What you need to do:
Print each of the entries below without changing anything in them.
____
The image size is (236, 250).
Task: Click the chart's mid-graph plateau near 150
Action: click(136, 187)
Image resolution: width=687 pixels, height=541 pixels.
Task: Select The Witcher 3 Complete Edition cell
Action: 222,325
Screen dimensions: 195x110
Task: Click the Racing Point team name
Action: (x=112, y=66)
____
Full solution:
The image size is (236, 250).
Task: Click the chart's mid-graph plateau near 150
Action: click(136, 187)
Image resolution: width=687 pixels, height=541 pixels.
Task: Select The Witcher 3 Complete Edition cell
Action: 222,325
Screen dimensions: 195x110
Task: Click the Racing Point team name
Action: (x=112, y=66)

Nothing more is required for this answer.